▸ What is being asked
Produce the records below again, word for word, but stop after the line that contains "The image size is (1497, 812).".

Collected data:

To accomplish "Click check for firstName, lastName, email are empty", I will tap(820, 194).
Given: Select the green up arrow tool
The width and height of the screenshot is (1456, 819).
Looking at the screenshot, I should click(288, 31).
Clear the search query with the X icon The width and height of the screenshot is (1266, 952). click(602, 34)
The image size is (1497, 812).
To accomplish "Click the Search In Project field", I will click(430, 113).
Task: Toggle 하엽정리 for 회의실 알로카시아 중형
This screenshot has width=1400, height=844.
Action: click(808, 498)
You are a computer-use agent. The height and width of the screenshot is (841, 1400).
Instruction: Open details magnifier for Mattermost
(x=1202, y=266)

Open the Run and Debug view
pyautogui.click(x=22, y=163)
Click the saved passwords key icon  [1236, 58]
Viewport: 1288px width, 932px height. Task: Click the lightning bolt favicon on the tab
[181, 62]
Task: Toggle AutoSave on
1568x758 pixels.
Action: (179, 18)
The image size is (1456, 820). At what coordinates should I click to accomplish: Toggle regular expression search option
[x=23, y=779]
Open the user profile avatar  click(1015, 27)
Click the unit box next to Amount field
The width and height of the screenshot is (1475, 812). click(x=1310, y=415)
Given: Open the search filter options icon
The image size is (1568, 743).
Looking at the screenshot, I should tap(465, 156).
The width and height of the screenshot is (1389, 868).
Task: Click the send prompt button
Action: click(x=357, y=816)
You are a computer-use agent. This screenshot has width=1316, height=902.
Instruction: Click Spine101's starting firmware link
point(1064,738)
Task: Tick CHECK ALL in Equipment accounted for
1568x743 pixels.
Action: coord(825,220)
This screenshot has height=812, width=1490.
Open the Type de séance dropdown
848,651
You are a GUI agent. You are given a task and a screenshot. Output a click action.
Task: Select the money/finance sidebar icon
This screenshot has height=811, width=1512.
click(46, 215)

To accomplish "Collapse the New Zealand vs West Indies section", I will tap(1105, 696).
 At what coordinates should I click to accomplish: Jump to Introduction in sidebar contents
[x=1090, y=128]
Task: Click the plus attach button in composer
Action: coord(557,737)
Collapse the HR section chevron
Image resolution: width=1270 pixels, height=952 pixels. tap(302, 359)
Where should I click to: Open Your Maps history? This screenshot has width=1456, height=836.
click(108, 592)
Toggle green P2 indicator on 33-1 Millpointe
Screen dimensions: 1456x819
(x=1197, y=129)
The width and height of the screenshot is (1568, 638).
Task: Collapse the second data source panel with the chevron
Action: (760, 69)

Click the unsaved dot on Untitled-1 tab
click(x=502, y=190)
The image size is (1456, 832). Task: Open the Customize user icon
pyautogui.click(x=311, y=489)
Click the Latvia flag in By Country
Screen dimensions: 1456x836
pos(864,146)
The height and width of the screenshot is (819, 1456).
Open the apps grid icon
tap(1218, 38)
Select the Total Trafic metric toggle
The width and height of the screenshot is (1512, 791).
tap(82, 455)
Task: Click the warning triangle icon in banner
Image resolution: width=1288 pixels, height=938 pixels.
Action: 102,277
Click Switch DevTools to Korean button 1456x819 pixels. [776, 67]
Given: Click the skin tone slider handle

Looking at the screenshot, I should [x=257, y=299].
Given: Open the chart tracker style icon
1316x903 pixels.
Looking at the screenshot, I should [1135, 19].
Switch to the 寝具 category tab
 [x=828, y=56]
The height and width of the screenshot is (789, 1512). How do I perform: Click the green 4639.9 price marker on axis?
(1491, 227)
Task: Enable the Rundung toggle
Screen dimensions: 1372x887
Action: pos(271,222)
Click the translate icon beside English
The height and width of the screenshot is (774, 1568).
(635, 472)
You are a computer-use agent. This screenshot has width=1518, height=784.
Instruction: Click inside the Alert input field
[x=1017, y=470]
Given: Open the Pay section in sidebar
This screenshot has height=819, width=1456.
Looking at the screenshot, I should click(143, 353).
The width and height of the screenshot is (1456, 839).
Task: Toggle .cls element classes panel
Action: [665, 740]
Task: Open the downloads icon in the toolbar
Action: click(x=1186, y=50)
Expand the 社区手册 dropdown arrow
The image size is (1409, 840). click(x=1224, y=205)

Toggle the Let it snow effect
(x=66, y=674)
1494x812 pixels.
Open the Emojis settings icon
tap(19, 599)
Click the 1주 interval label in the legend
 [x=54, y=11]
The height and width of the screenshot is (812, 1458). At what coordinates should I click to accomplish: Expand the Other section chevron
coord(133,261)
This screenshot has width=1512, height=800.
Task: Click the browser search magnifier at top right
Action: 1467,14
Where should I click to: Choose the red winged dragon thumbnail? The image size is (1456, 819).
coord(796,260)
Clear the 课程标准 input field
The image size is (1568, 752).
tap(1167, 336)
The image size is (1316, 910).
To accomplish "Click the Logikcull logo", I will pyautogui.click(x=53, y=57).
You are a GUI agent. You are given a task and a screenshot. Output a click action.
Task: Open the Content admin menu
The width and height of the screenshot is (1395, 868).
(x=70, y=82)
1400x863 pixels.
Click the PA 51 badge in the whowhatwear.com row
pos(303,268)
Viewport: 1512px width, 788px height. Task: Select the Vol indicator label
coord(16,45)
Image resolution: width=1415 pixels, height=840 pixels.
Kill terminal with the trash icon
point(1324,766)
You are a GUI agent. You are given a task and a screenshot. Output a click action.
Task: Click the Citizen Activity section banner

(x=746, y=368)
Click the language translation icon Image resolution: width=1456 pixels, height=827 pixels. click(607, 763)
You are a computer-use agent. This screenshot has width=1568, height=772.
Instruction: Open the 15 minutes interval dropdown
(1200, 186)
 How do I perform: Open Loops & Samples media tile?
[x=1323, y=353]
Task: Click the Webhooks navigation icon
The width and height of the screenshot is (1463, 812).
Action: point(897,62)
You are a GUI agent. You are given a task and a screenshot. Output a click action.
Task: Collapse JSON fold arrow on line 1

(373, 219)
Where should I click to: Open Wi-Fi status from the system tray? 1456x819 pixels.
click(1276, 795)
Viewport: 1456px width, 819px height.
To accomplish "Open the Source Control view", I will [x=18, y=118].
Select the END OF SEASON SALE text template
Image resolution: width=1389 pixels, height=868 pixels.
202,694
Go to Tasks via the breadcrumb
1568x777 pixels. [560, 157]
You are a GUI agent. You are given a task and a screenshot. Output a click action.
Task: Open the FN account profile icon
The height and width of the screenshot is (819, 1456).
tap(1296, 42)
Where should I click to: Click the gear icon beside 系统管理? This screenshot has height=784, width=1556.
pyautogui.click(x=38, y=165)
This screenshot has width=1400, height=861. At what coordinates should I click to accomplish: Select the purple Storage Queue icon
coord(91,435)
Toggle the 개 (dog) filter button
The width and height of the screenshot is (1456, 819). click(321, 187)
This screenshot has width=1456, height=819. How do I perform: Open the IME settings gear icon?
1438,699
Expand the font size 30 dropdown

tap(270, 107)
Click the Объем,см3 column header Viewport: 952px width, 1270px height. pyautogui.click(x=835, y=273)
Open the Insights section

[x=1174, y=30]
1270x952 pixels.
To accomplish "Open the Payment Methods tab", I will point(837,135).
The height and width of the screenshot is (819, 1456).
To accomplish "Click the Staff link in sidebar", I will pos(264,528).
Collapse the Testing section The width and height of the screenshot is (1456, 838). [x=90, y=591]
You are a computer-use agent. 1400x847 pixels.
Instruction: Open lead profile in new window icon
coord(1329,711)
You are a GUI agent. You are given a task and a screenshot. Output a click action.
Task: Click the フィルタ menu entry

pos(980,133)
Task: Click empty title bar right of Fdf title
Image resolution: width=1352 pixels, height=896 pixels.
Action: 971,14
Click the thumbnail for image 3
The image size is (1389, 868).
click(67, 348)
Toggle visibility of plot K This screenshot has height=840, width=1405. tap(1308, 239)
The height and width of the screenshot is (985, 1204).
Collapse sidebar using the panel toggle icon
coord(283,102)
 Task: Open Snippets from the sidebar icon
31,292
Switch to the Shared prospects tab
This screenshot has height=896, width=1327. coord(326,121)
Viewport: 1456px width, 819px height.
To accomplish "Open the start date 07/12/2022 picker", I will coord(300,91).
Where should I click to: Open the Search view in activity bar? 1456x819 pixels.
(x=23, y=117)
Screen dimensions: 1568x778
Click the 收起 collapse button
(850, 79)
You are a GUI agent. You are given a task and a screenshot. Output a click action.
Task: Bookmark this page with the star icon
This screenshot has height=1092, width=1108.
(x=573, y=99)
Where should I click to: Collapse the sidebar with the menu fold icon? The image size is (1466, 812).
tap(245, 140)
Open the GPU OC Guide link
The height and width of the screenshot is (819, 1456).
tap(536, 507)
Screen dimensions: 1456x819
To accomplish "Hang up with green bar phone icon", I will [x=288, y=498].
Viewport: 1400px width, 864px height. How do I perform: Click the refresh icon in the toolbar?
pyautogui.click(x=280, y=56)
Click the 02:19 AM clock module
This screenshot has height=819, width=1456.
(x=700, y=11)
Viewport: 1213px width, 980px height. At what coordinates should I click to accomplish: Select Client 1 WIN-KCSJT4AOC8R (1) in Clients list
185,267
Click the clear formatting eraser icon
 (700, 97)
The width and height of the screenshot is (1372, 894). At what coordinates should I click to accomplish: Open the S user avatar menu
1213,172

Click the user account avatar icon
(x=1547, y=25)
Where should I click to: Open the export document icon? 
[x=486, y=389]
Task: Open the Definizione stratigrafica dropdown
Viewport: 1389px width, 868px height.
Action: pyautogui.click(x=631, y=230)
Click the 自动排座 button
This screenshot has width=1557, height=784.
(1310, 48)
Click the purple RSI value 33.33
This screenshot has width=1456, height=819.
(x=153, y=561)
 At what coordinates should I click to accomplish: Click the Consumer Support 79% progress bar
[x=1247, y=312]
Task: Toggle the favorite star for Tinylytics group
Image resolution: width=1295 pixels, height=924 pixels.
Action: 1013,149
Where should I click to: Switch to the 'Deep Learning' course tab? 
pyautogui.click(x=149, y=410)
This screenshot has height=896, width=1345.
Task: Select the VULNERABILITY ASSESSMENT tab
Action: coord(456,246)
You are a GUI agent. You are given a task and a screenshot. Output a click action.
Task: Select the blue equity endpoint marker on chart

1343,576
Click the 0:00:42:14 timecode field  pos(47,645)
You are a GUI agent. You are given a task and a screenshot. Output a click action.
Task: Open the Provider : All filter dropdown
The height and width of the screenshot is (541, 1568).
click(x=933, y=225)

▸ Exercise output
To accomplish "Click check for firstName, lastName, email are empty", I will tap(820, 194).
Given: Select the green up arrow tool
The width and height of the screenshot is (1456, 819).
Looking at the screenshot, I should click(288, 31).
Clear the search query with the X icon The width and height of the screenshot is (1266, 952). click(602, 34)
The image size is (1497, 812).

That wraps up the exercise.